Steve Meyers has 15 experience as a MySQL DBA, web software architect, and system administrator, with an emphasis on scalability

How to identify an unnecessary index

+ No comment yet
Let's look at the index from the wp_posts table in a standard WordPress installation.

SHOW KEYS FROM wp_posts;
+----------+------------+------------------+--------------+--------------+-----------+-------------+----------+--------+------+------------+---------+---------------+
| Table    | Non_unique | Key_name         | Seq_in_index | Column_name  | Collation | Cardinality | Sub_part | Packed | Null | Index_type | Comment | Index_comment |
+----------+------------+------------------+--------------+--------------+-----------+-------------+----------+--------+------+------------+---------+---------------+
| wp_posts |          0 | PRIMARY          |            1 | ID           | A         |        1772 |     NULL | NULL   |      | BTREE      |         |               |
| wp_posts |          1 | post_name        |            1 | post_name    | A         |        1772 |     NULL | NULL   |      | BTREE      |         |               |
| wp_posts |          1 | type_status_date |            1 | post_type    | A         |           6 |     NULL | NULL   |      | BTREE      |         |               |
| wp_posts |          1 | type_status_date |            2 | post_status  | A         |           9 |     NULL | NULL   |      | BTREE      |         |               |
| wp_posts |          1 | type_status_date |            3 | post_date    | A         |        1772 |     NULL | NULL   |      | BTREE      |         |               |
| wp_posts |          1 | type_status_date |            4 | ID           | A         |        1772 |     NULL | NULL   |      | BTREE      |         |               |
| wp_posts |          1 | post_parent      |            1 | post_parent  | A         |         147 |     NULL | NULL   |      | BTREE      |         |               |
| wp_posts |          1 | post_author      |            1 | post_author  | A         |           2 |     NULL | NULL   |      | BTREE      |         |               |
| wp_posts |          1 | yarpp_title      |            1 | post_title   | NULL      |         590 |     NULL | NULL   |      | FULLTEXT   |         |               |
| wp_posts |          1 | yarpp_content    |            1 | post_content | NULL      |        1772 |     NULL | NULL   |      | FULLTEXT   |         |               |
+----------+------------+------------------+--------------+--------------+-----------+-------------+----------+--------+------+------------+---------+---------------+
10 rows in set (0.00 sec)

How can we tell which indexes are good, and which are bad?

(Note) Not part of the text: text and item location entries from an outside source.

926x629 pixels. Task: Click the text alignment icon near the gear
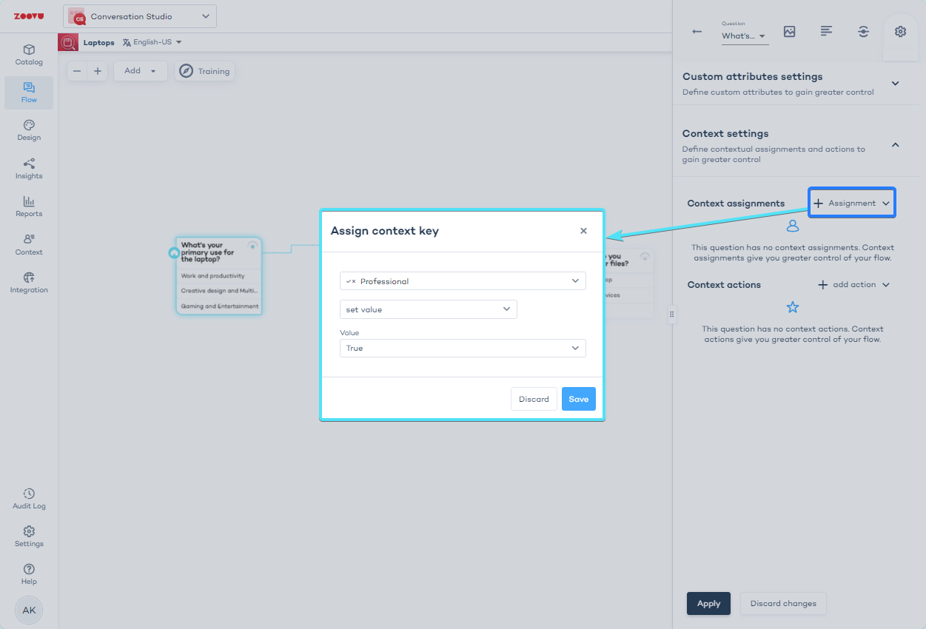tap(826, 32)
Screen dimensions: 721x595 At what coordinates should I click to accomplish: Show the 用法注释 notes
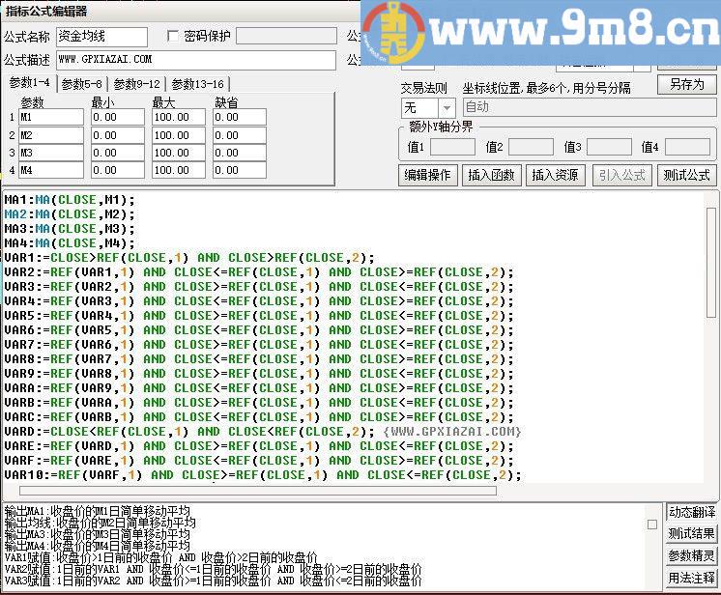tap(692, 579)
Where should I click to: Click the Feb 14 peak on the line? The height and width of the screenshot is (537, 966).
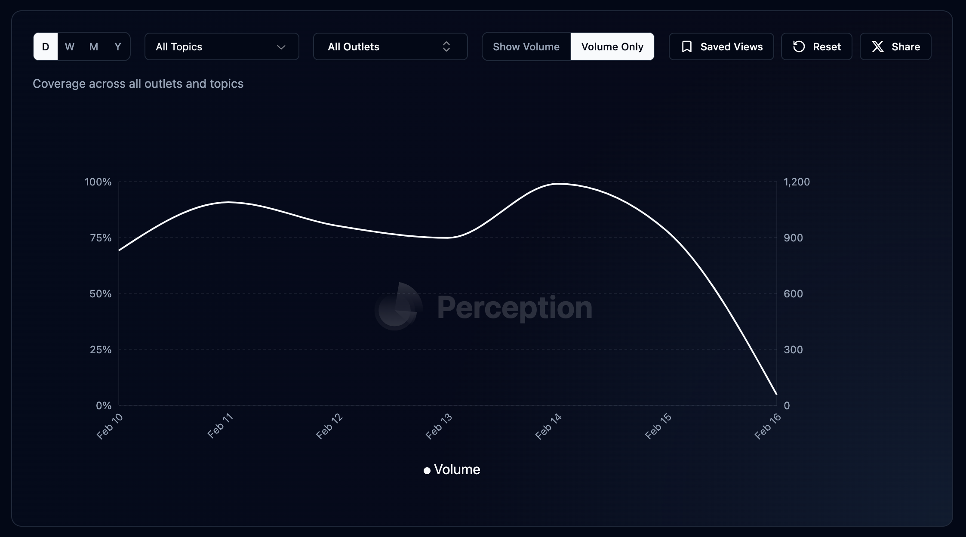click(558, 184)
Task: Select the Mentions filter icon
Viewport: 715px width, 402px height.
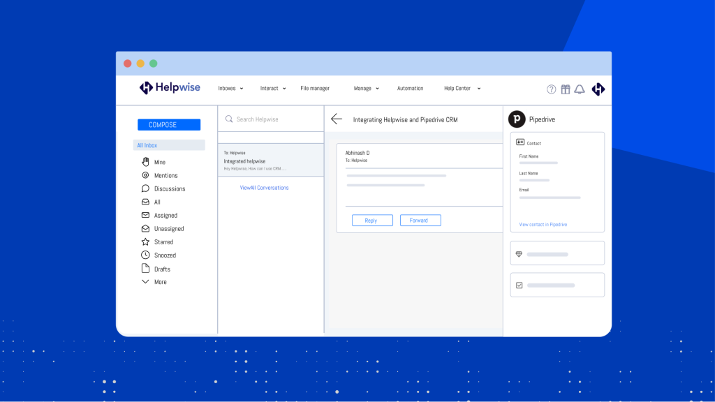Action: point(144,175)
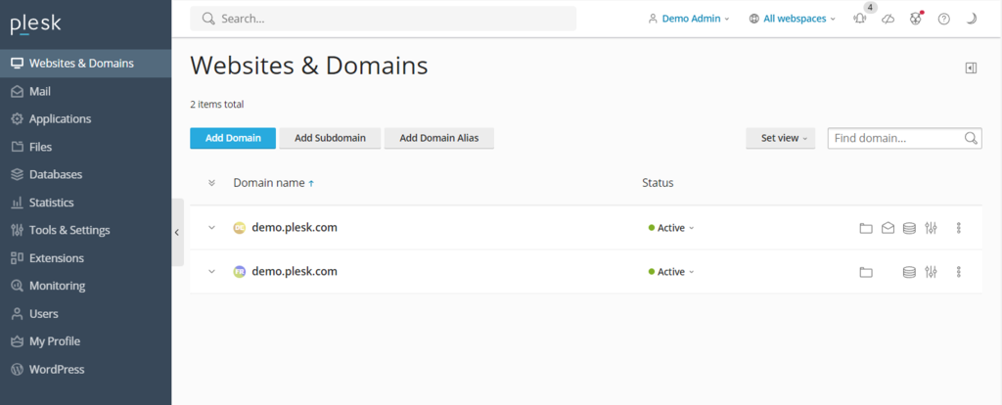Collapse the left sidebar using the arrow handle
Screen dimensions: 1002x405
pos(177,232)
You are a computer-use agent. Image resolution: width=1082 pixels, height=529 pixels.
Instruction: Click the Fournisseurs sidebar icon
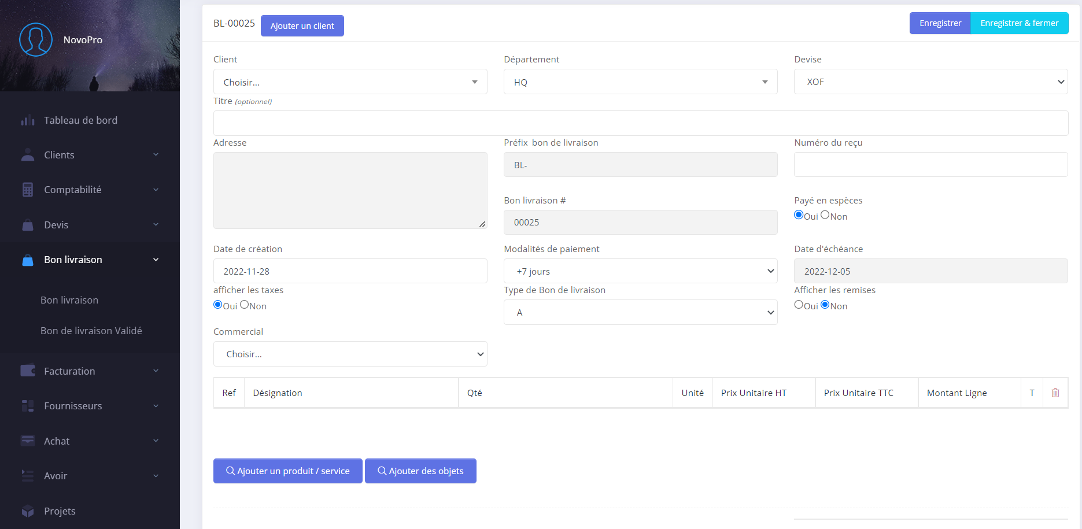tap(28, 406)
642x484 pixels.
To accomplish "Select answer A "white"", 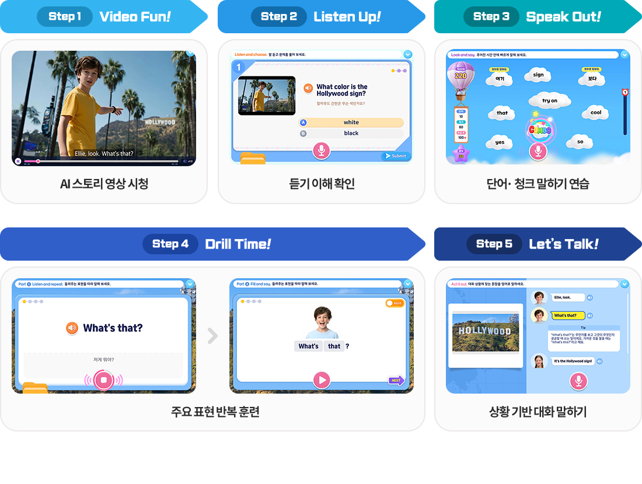I will 351,122.
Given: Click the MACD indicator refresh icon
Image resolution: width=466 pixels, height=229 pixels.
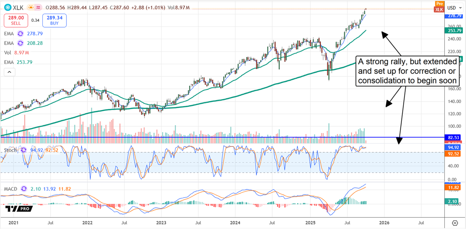Looking at the screenshot, I should [x=23, y=189].
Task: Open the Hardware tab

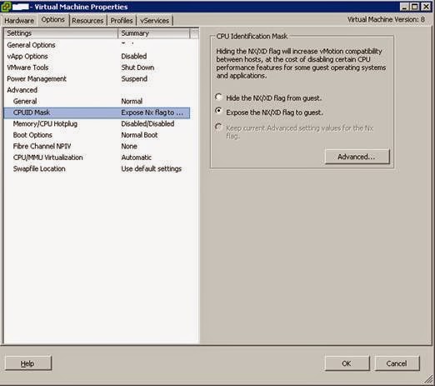Action: pyautogui.click(x=19, y=21)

To begin with, let's look at the cardinality.  Cardinality is a measure of how many unique values there are for that column.  A column with very low cardinality is not very useful as an index, since it does not narrow down queries very much.

The post_type and post_status columns have a fairly low cardinality, so we'd ordinarily be concerned about them, but they're part of a multi-column index.  Since there are four columns to the index, their own low cardinality will probably be masked by the other columns.  As always, you know your own data better than I do, so you should know whether that applies in your circumstances.  What we're looking at is the cardinality of the combination of columns, so if the values of the columns are related to each other, you could still end up with low cardinality.

On the other hand, post_author has very low cardinality, and is a single-column index.  This column is potentially useful for blogs with many authors.  For most blogs, it ends up being more of a hindrance than a help, as it negatively affects write performance.

Going back to the type_status_date index, we noticed that the first two columns have low cardinality, but you'll notice that the third column's cardinality is equal to the primary key's cardinality.  This means that once we use the third column of the key (having necessarily already used the first two columns), we have narrowed it down to a single row.  This means that the fourth column in the index probably does not add any useful information.

We'll demonstrate this with a few queries.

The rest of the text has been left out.